◆ Task statement ◆
Rewrite the records from "Screen dimensions: 516x449" down to "tap(112, 30)", changing "weekday field" to "day selector" and leaving everything else unchanged. Give only those lines, and leave out the pictures.

◆ Supplied material ◆
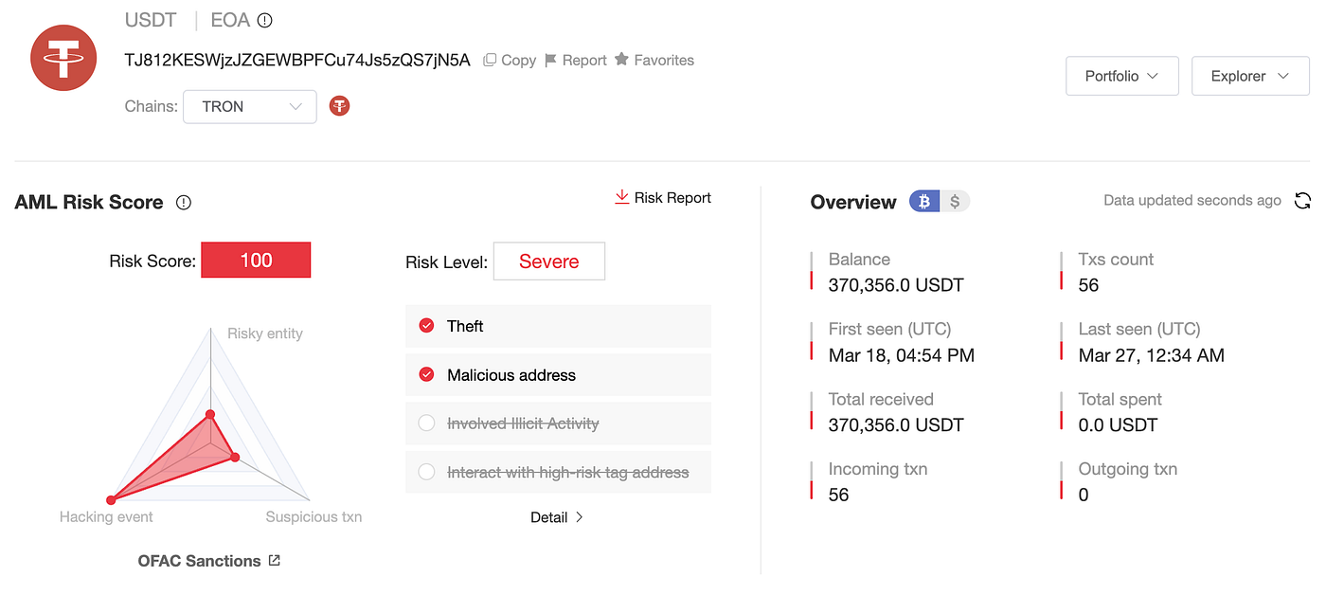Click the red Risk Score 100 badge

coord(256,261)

* * *

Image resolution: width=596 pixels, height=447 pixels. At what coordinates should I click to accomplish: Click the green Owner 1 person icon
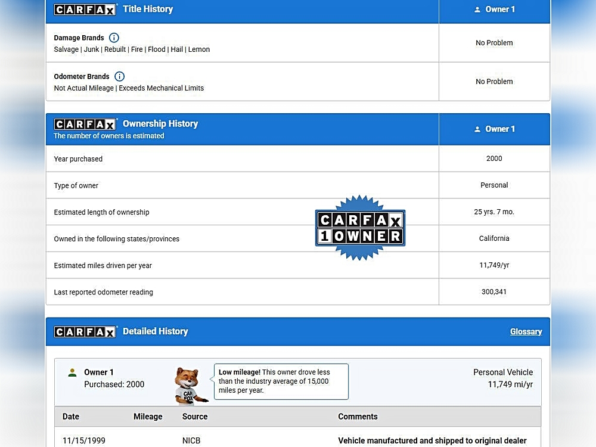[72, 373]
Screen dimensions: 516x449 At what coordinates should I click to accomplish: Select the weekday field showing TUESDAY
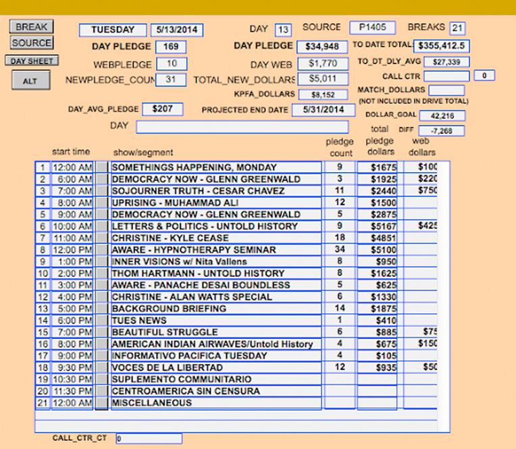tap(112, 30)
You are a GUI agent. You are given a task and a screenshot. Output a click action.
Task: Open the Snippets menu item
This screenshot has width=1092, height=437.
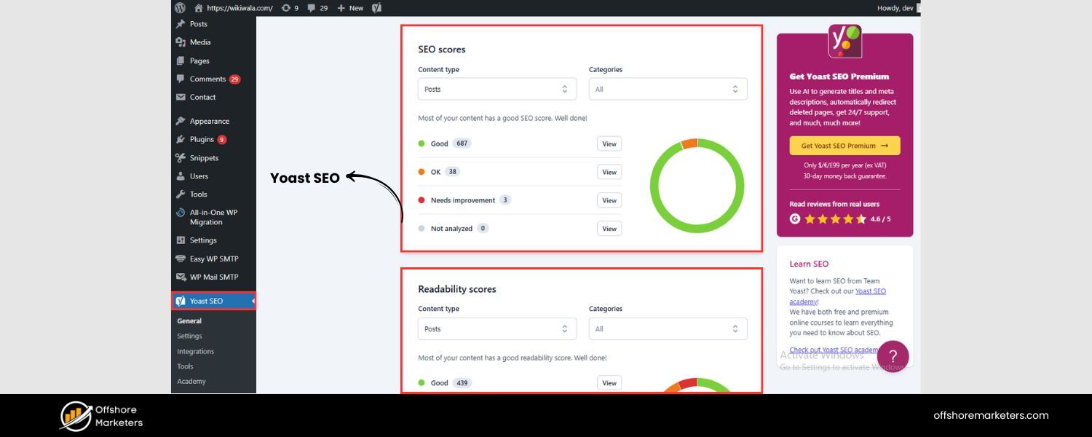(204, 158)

◆ Answer to the task ◆
Screen dimensions: 516x449 At what coordinates should I click to accomplish: Select the day selector showing TUESDAY
tap(112, 30)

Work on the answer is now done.